Content starts
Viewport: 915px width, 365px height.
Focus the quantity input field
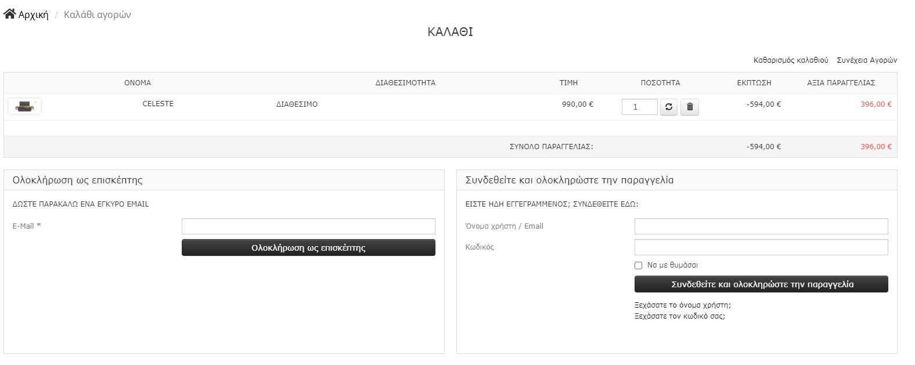[x=639, y=107]
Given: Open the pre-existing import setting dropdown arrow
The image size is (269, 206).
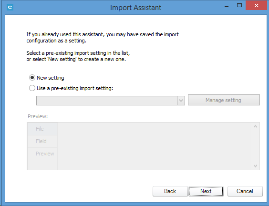Looking at the screenshot, I should tap(181, 101).
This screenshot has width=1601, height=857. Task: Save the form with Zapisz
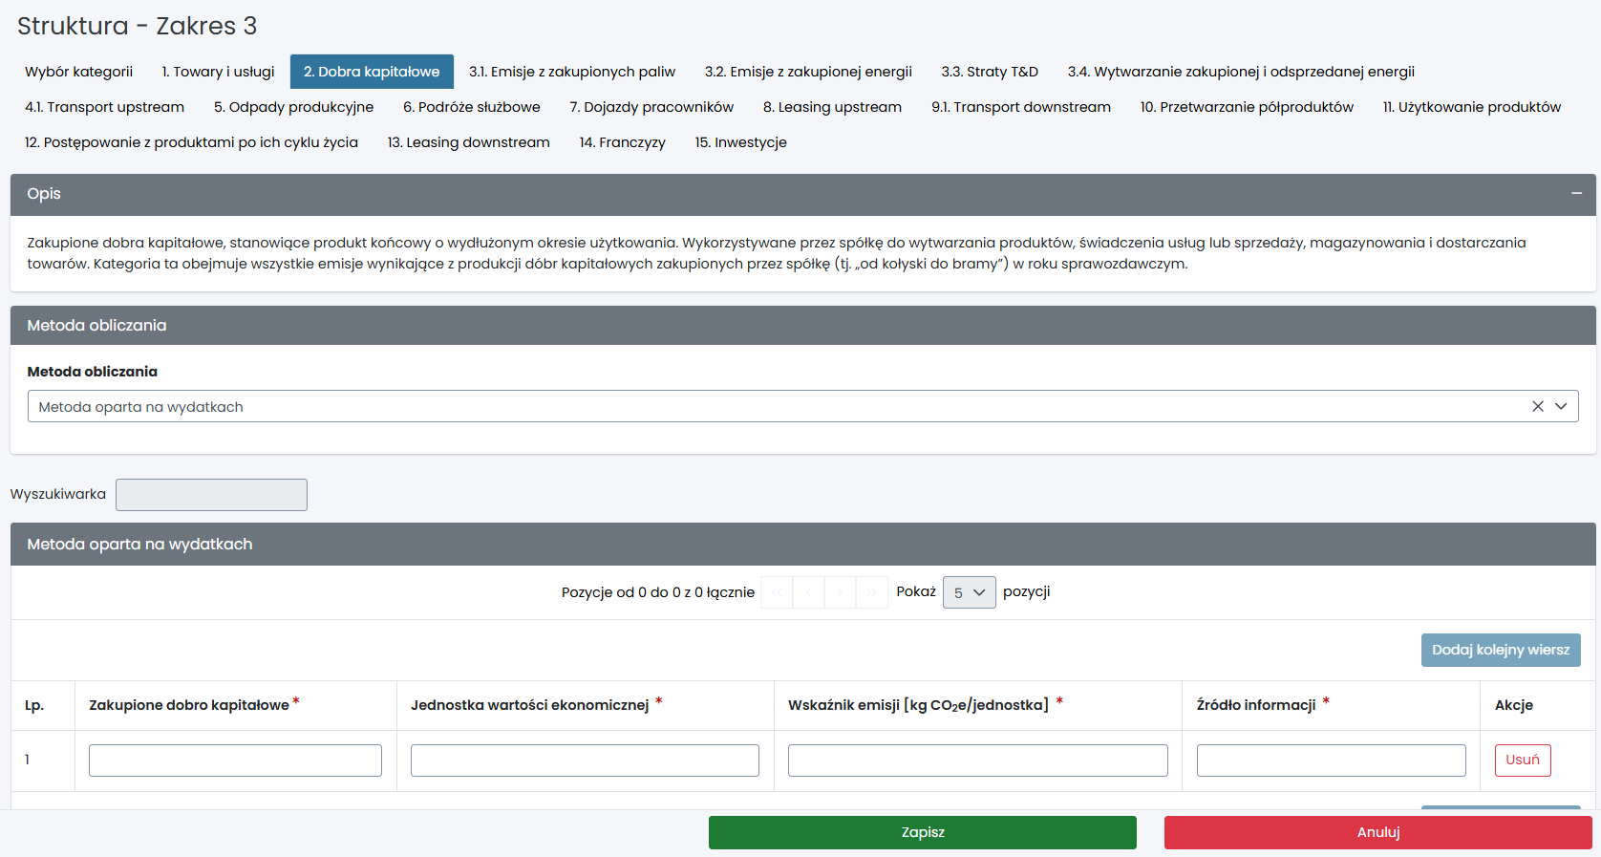coord(922,832)
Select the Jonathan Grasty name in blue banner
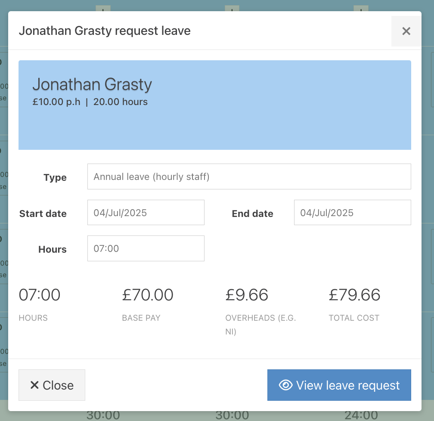 92,84
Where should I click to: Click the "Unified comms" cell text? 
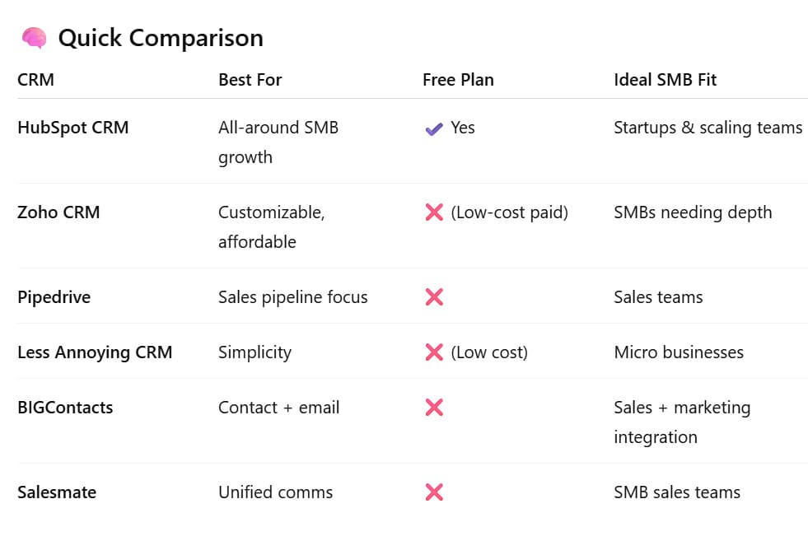[275, 492]
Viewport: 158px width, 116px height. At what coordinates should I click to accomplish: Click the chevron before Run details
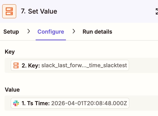click(x=74, y=32)
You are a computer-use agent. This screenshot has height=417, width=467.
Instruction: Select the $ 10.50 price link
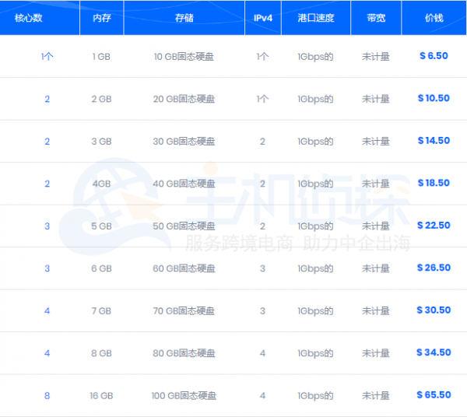(x=434, y=99)
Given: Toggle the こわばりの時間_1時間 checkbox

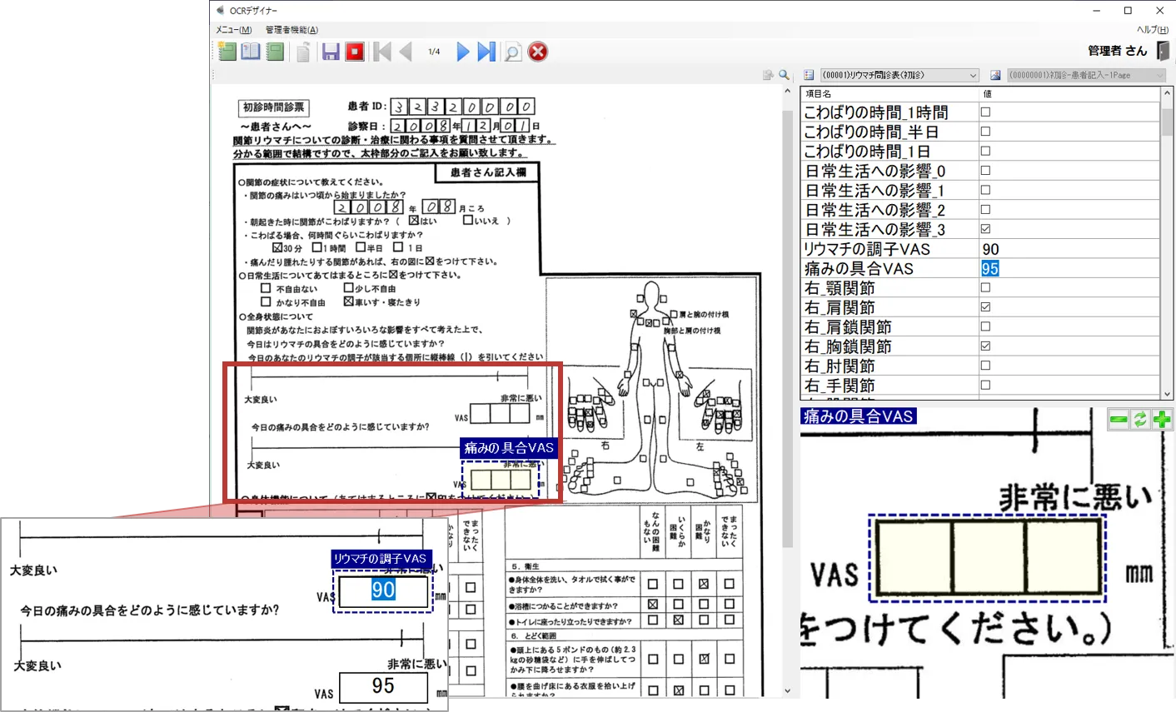Looking at the screenshot, I should coord(985,112).
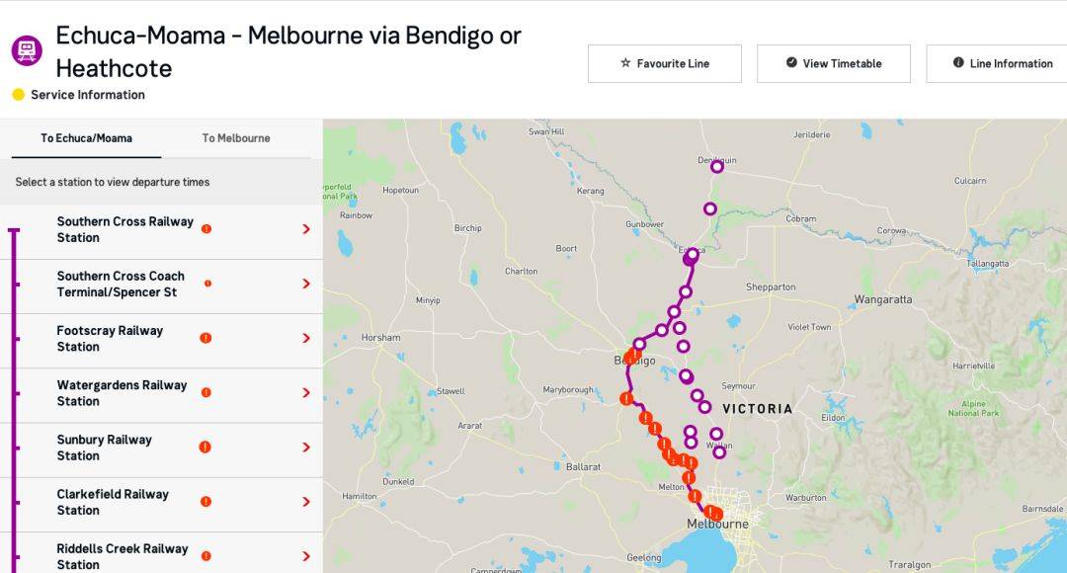Click the yellow Service Information status dot
Image resolution: width=1067 pixels, height=573 pixels.
click(19, 95)
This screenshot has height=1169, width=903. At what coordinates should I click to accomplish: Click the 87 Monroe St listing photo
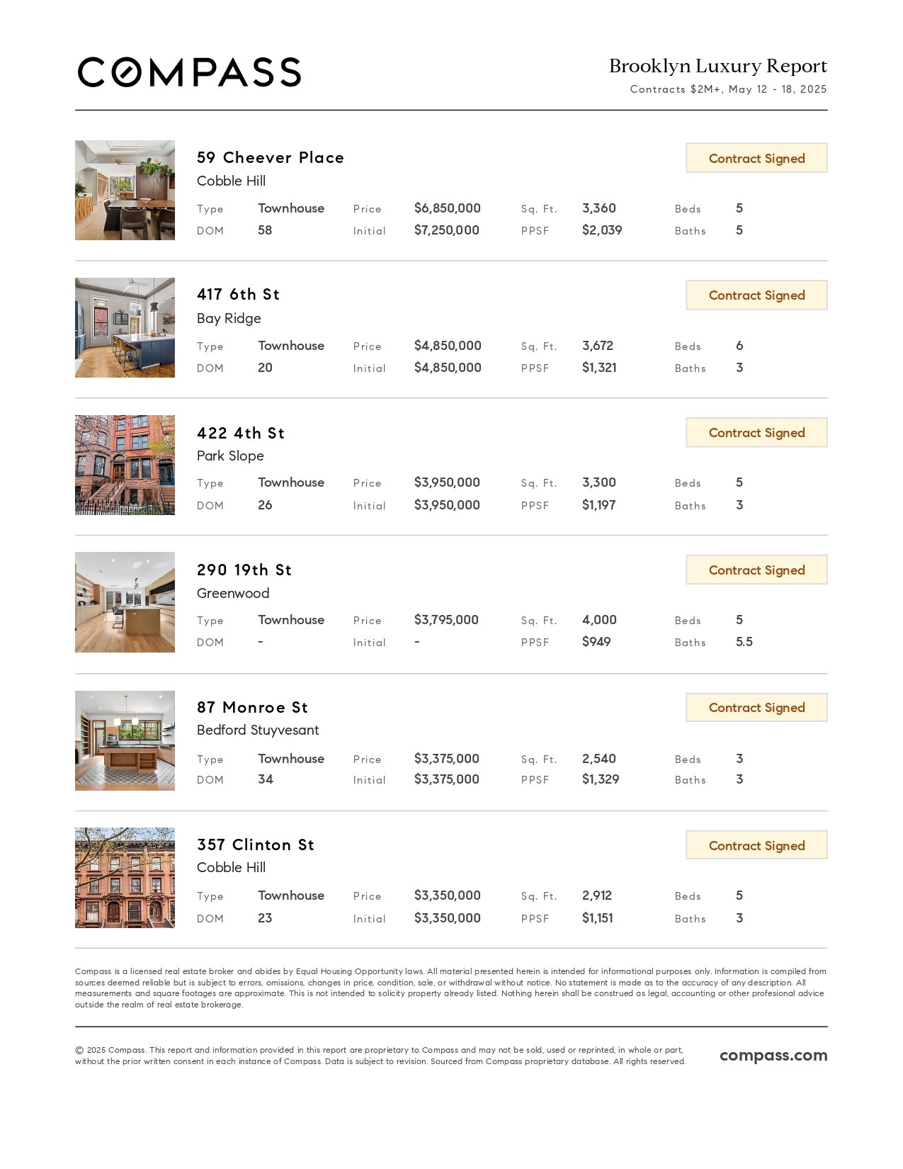125,740
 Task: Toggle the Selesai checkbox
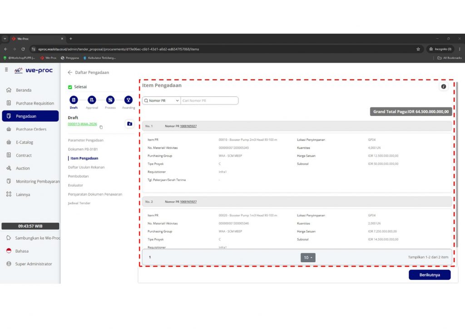70,87
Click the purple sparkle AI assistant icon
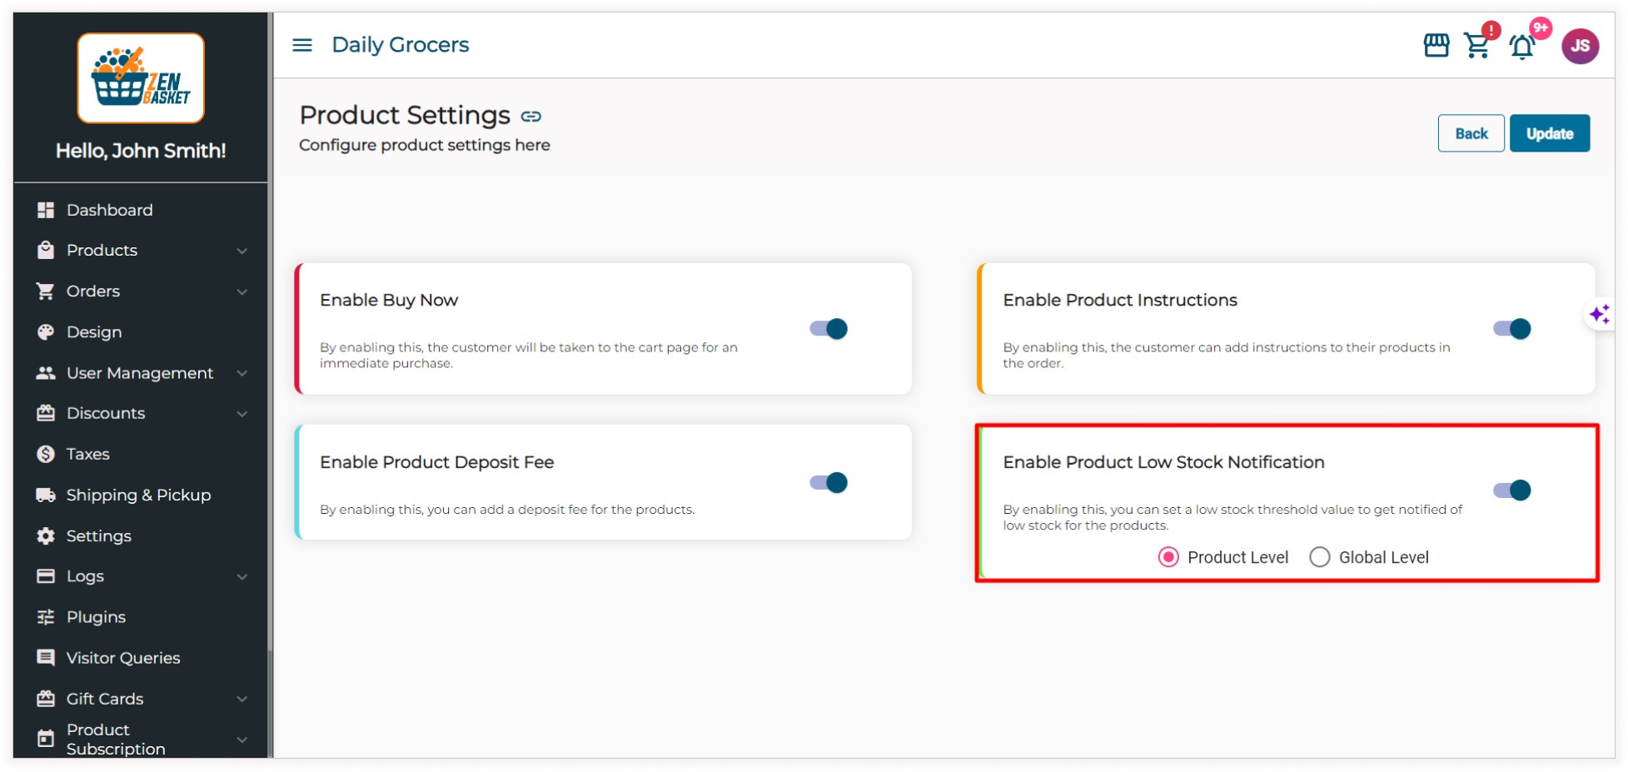This screenshot has height=772, width=1628. coord(1599,314)
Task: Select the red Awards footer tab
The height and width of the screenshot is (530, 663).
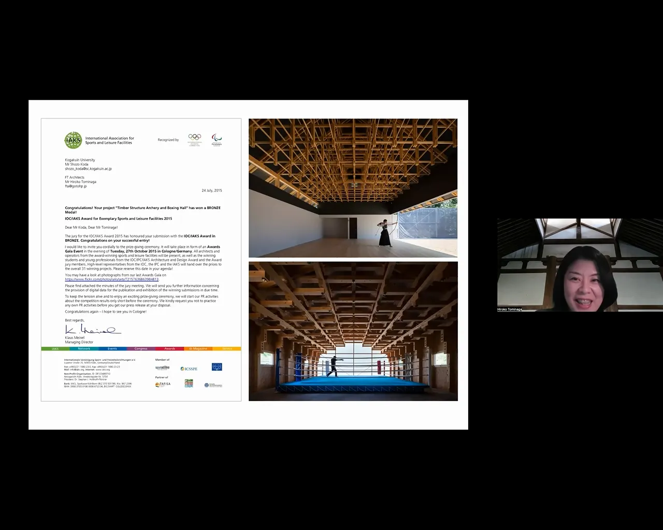Action: [x=169, y=349]
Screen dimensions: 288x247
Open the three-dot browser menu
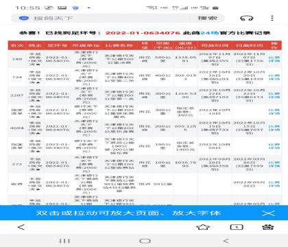pos(272,18)
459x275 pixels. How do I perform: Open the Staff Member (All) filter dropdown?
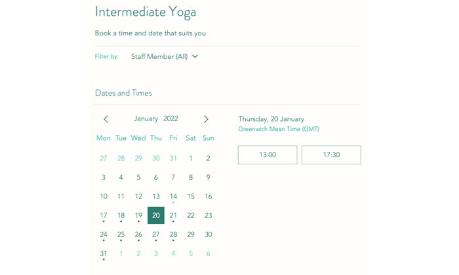tap(165, 56)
Content ends
▶ _Action item_: When you retype the material above, keep every word exact and drop the images.

▶ _Solution to this task_:
Viewport: 915px width, 365px height.
Focus the quantity input field
[x=639, y=107]
Given: Open the pre-existing import setting dropdown arrow
The image size is (269, 206).
Looking at the screenshot, I should tap(181, 101).
This screenshot has width=1601, height=857. Task: Save the form with Zapisz
coord(922,832)
Select the Jonathan Grasty name in blue banner
 92,84
Where should I click to: Click the "Unified comms" cell text? 
[275, 492]
Viewport: 158px width, 116px height. At what coordinates should I click to accomplish: Click the chevron before Run details
click(x=74, y=32)
You are a computer-use agent. This screenshot has height=417, width=467.
Instruction: Select the $ 10.50 price link
(x=434, y=99)
Given: Toggle the こわばりの時間_1時間 checkbox

Looking at the screenshot, I should coord(985,112).
Click the yellow Service Information status dot
Image resolution: width=1067 pixels, height=573 pixels.
click(19, 95)
This screenshot has height=1169, width=903. At what coordinates should I click to accomplish: Click the 87 Monroe St listing photo
125,740
 Task: Toggle the Selesai checkbox
70,87
Click the purple sparkle AI assistant icon
This screenshot has height=772, width=1628. coord(1599,314)
Task: Select the red Awards footer tab
The height and width of the screenshot is (530, 663).
Action: [x=169, y=349]
Screen dimensions: 288x247
Open the three-dot browser menu
pos(272,18)
459x275 pixels. How do I perform: Open the Staff Member (All) filter dropdown?
tap(165, 56)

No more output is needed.